Proceedings began today at the High Court in Botswana in the fourth case brought against the government by the country's Bushmen.
The case contests a government requirement that forces Bushmen to apply for permits to enter their ancestral land in the Central Kalahari Game Reserve (CKGR).
In 2006, the High Court ruled that all Bushman forcibly removed from the CKGR have the right to return and live there. However, since the ruling, they have faced ceaseless harassment and intimidation by the government, and most are obliged to apply for a permit that allows them to stay in the reserve for just one month.
Today the government attempted to get the case thrown out on a technicality; a decision on whether the case will go ahead is due in the coming weeks.
British attorney and indigenous rights expert Gordon Bennett was due to represent the Bushmen, as he has done since 2004, but he was barred from the country last week without explanation.
Mr Bennett was lead counsel in the landmark 2006 ruling. The historic case was the first to establish the principle of native land title in Africa.

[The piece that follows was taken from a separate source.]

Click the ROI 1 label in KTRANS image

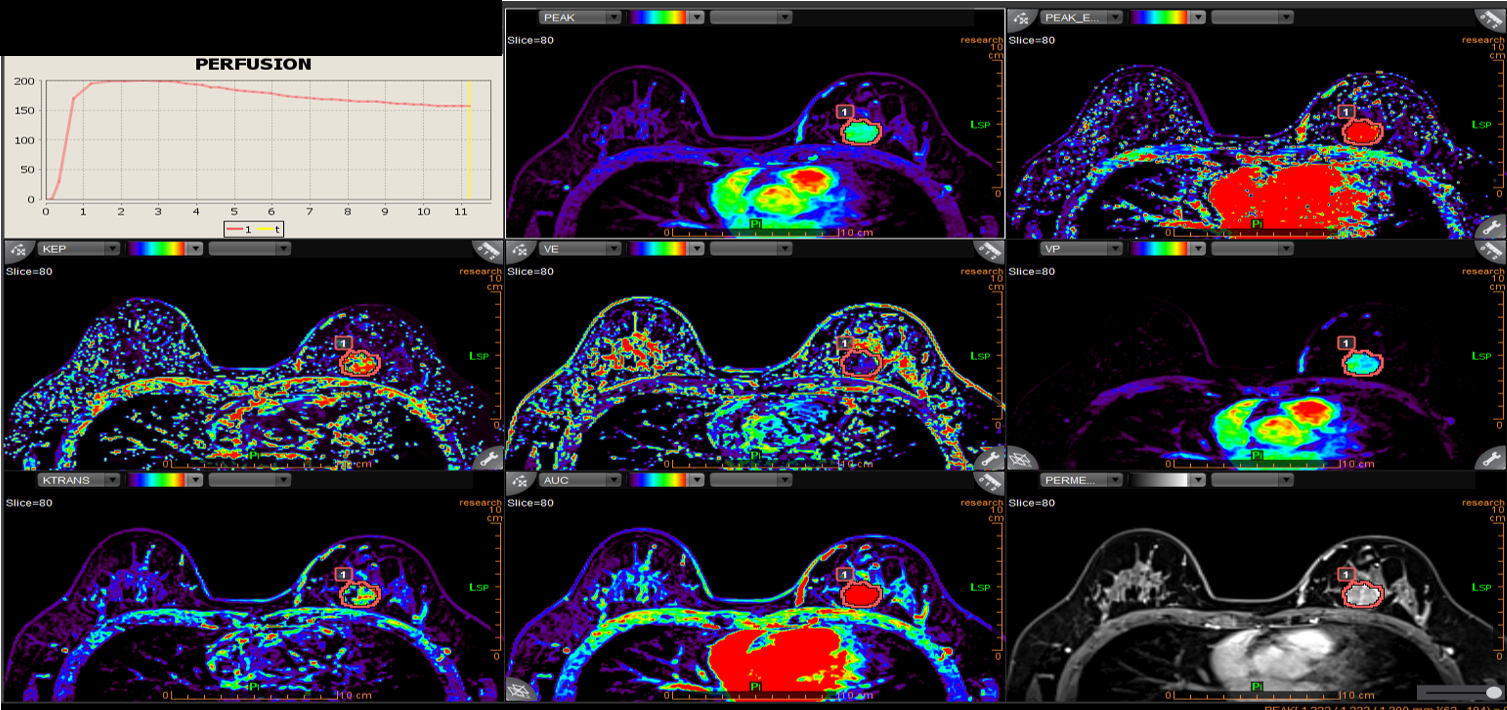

The government claims that only the 189 people formally listed as applicants in that case, and their children up to the age of 16, are allowed free passage into the reserve. However, at the start of the case the government had acknowledged that the ruling would apply to around 700 Bushmen, including children.
The Bushmen live in constant fear of overstaying their permits, amidst a spate of arrests and violence towards the tribe by paramilitary police and wildlife scouts.
Bushman spokesman Jumanda Gakelebone said today, 'We are pleased with today's hearing. The government has no argument against the simple fact that we, the Bushmen, have the right to live and move freely on our land. Thy government tried to debilitate our case by taking away our lawyer, but we are hopeful that justice will be served'.